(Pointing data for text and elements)
----------

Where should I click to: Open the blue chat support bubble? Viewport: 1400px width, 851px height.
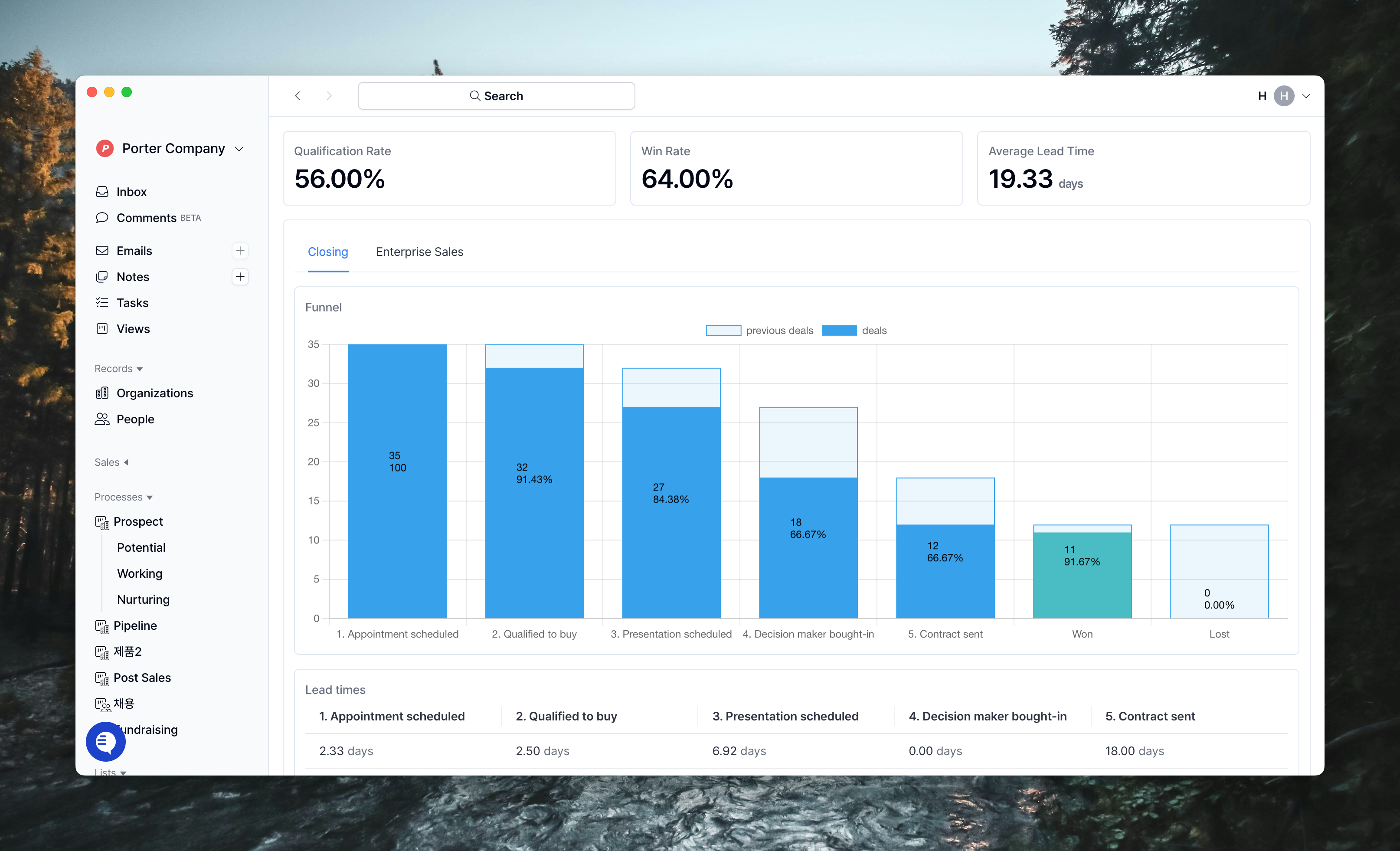point(106,741)
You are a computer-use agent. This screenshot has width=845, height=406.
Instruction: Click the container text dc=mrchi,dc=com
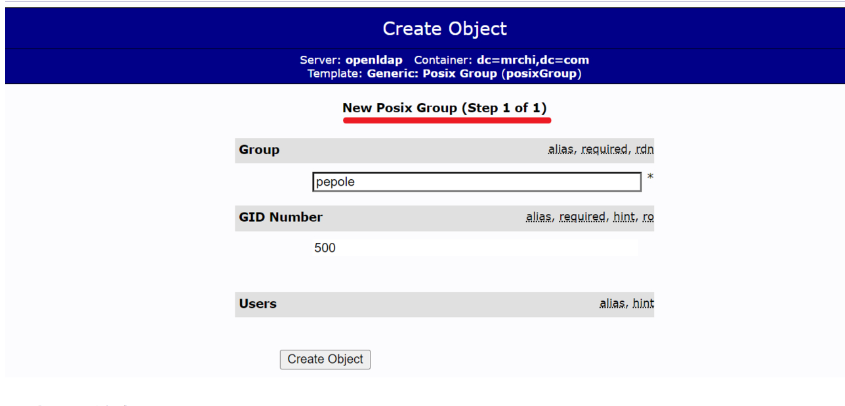coord(532,60)
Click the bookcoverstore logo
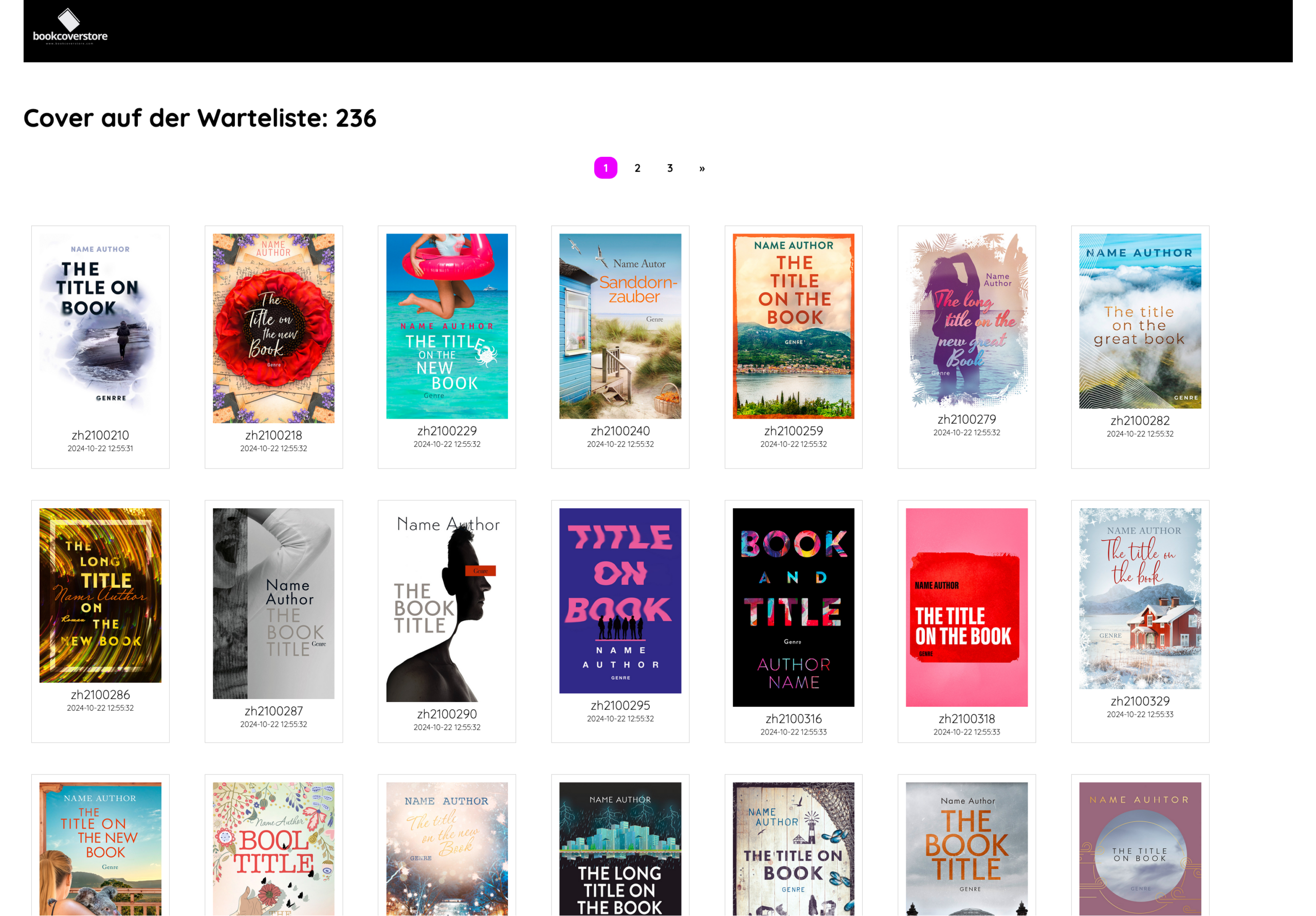1316x916 pixels. (70, 27)
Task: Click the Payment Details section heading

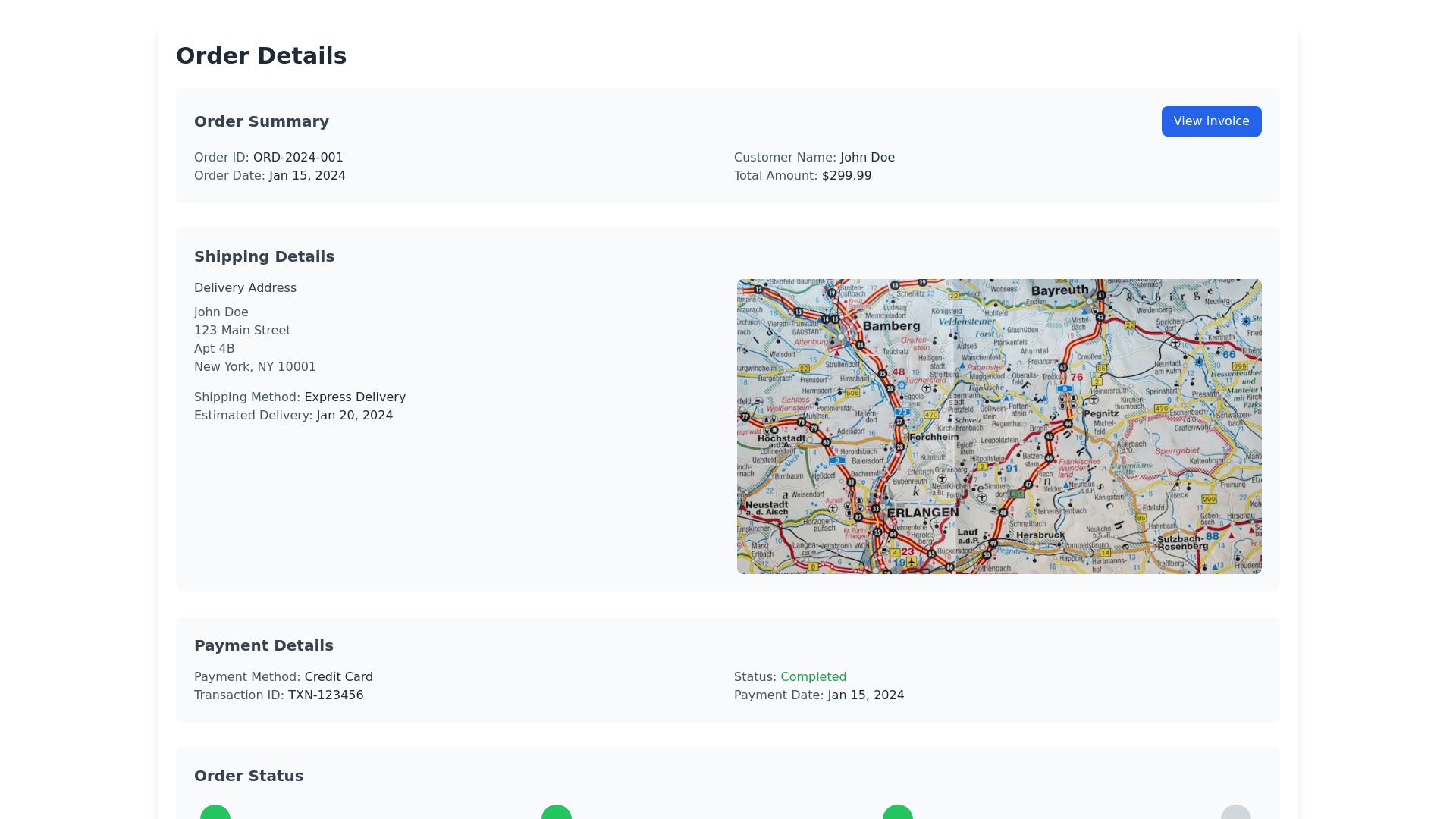Action: (x=263, y=646)
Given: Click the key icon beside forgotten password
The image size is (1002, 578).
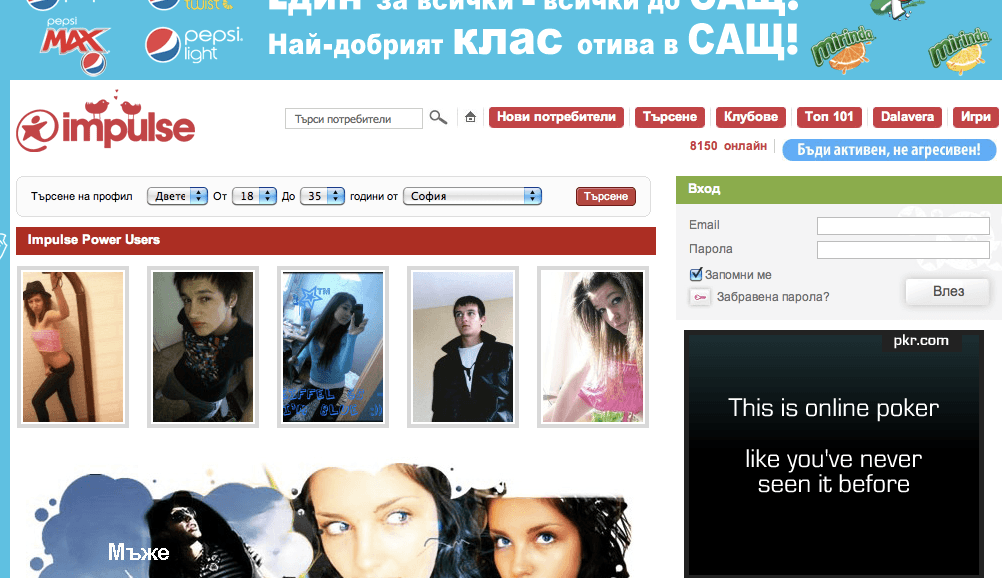Looking at the screenshot, I should [x=699, y=297].
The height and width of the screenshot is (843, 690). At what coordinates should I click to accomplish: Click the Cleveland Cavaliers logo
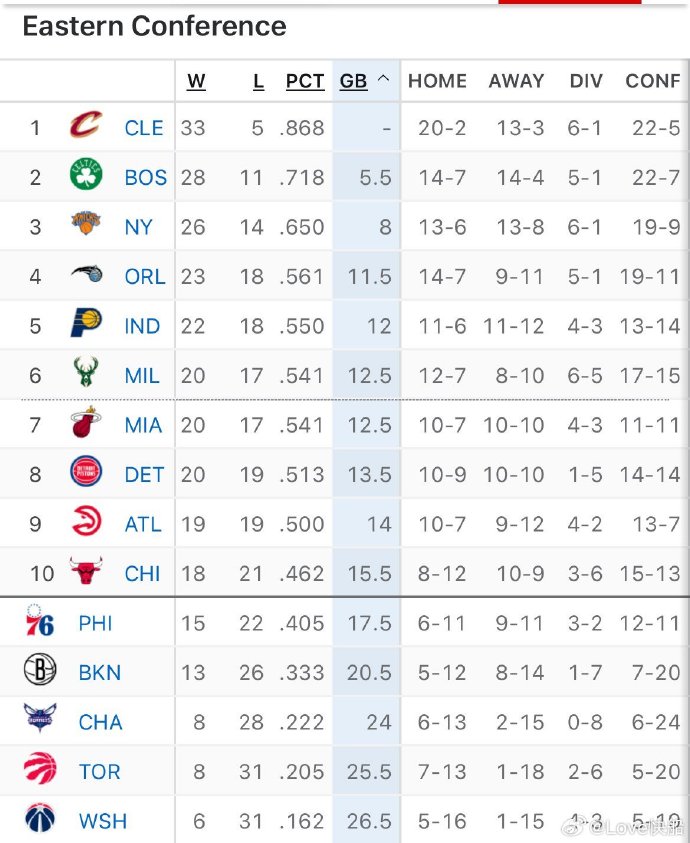tap(86, 126)
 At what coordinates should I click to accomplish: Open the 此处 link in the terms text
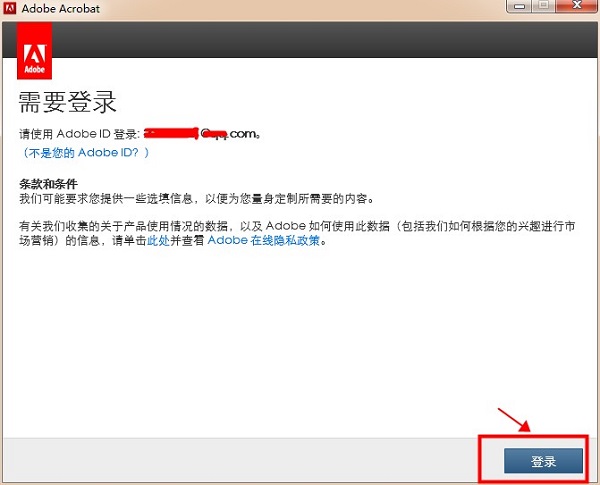158,241
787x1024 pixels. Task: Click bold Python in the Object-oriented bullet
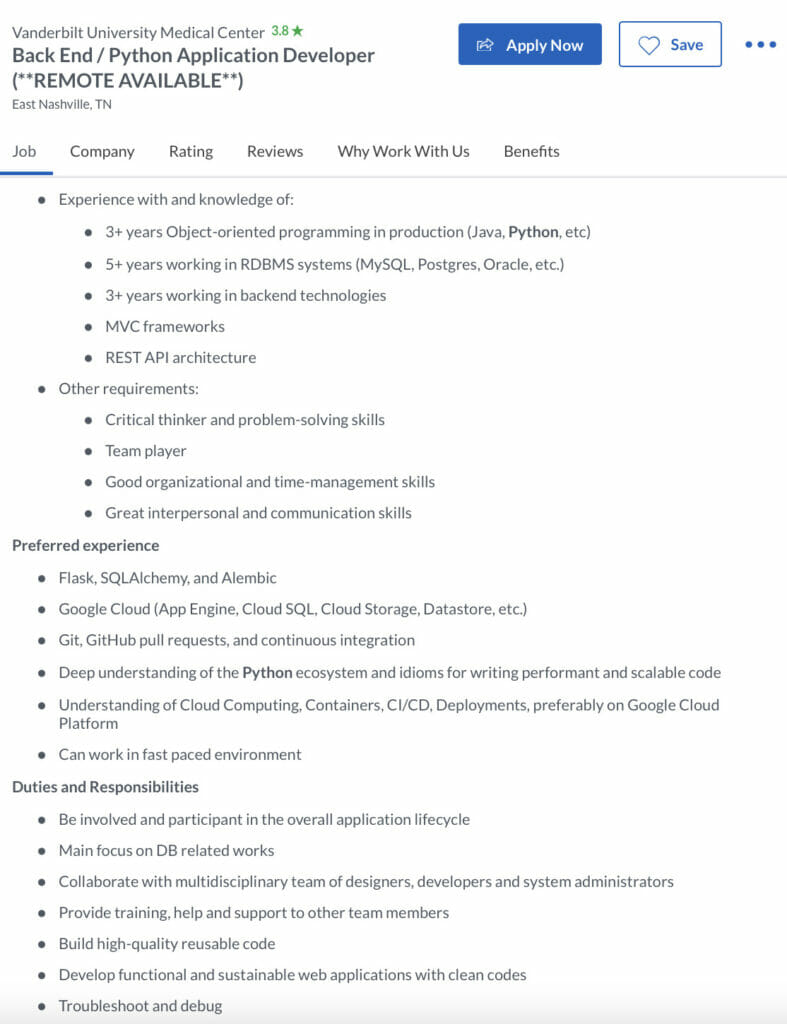[533, 232]
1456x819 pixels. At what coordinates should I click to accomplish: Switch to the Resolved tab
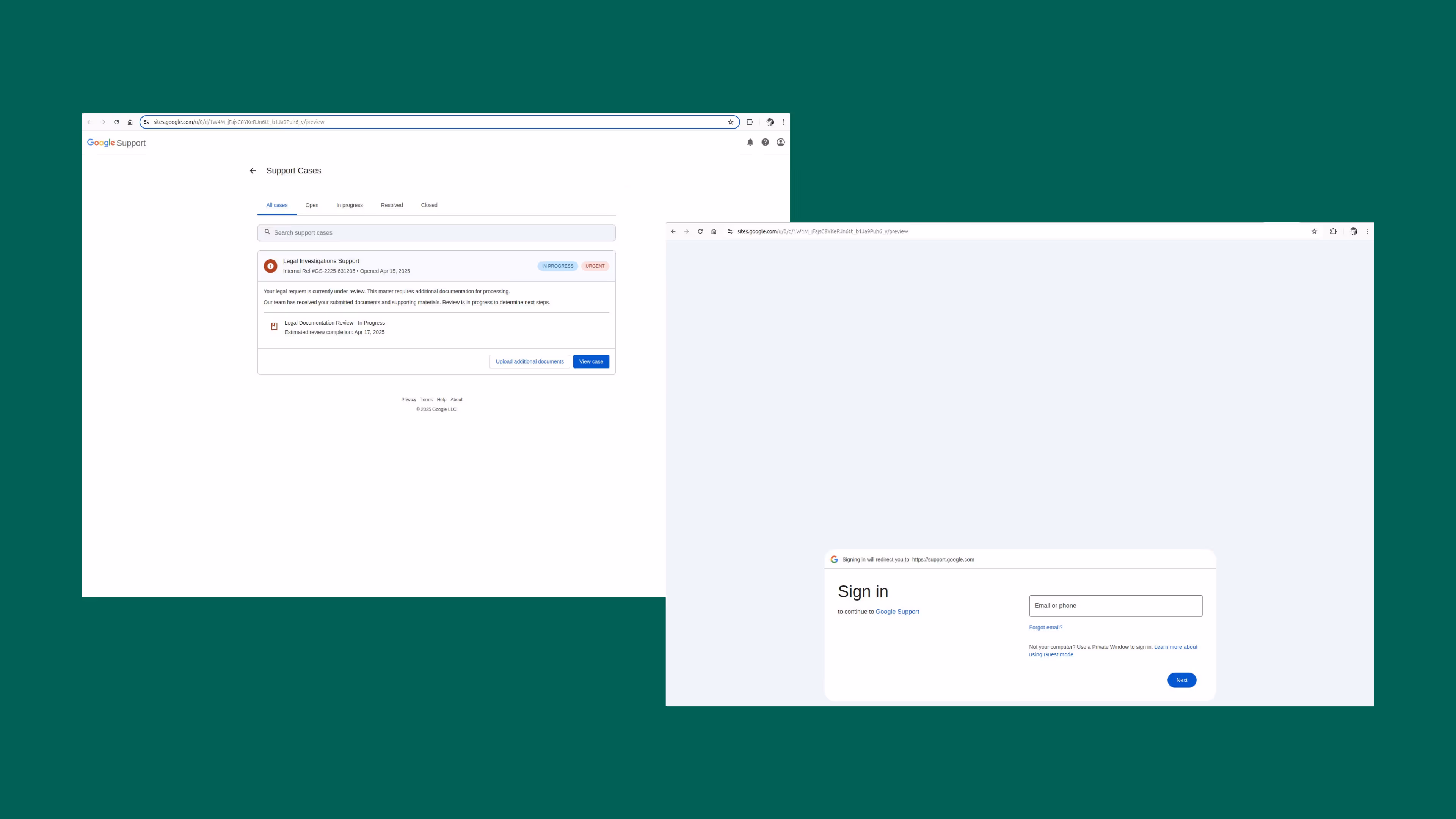coord(391,205)
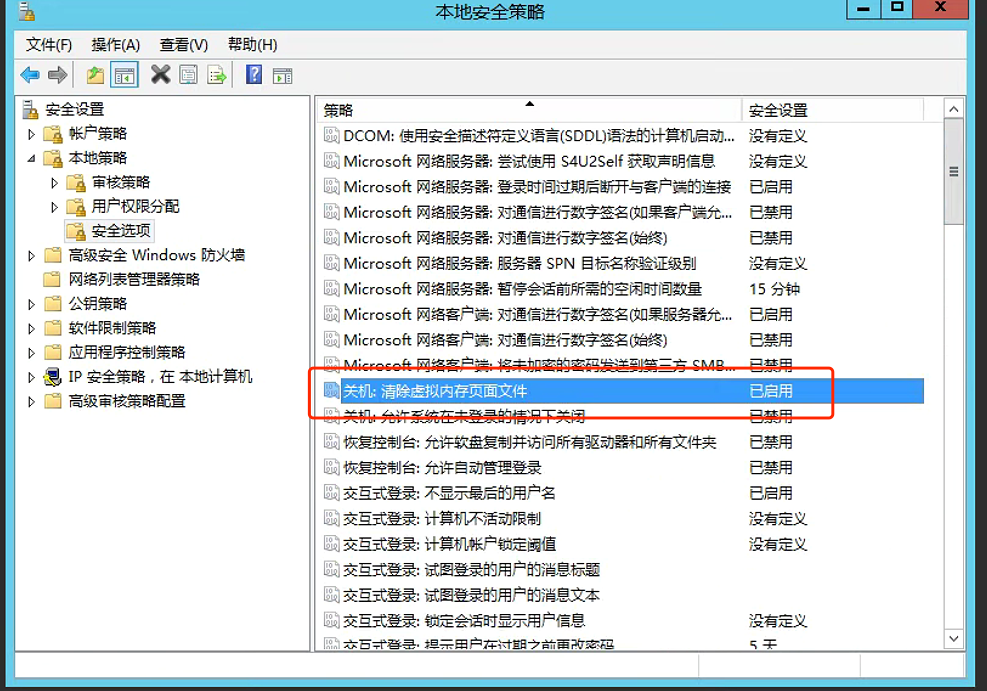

----------

* EXERCISE AIM
Rewrite all of the data above, replacing every occurrence of "At what coordinates should I click to accomplish" with "Which point should I select to complete" and leaving everything else unchanged. Leave the pictures out of your answer.

* COMPLETED TASK
Where should I click to: Open the blue chat support bubble? Viewport: 1400px width, 851px height.
point(106,741)
You are a computer-use agent. This screenshot has width=845, height=406.
Instruction: Click the container text dc=mrchi,dc=com
coord(532,60)
Click the bookcoverstore logo
1316x916 pixels. (70, 27)
Task: Click the Payment Details section heading

Action: (x=263, y=646)
Given: Click the key icon beside forgotten password
The image size is (1002, 578).
Looking at the screenshot, I should [x=699, y=297].
The height and width of the screenshot is (843, 690). Which point should I select to complete: Click the Cleveland Cavaliers logo
tap(86, 126)
 Which point should I select to complete: Open the 此处 link in the terms text
158,241
787x1024 pixels. Task: Click bold Python in the Object-oriented bullet
[533, 232]
1456x819 pixels. Which point should I select to complete: Switch to the Resolved tab
coord(391,205)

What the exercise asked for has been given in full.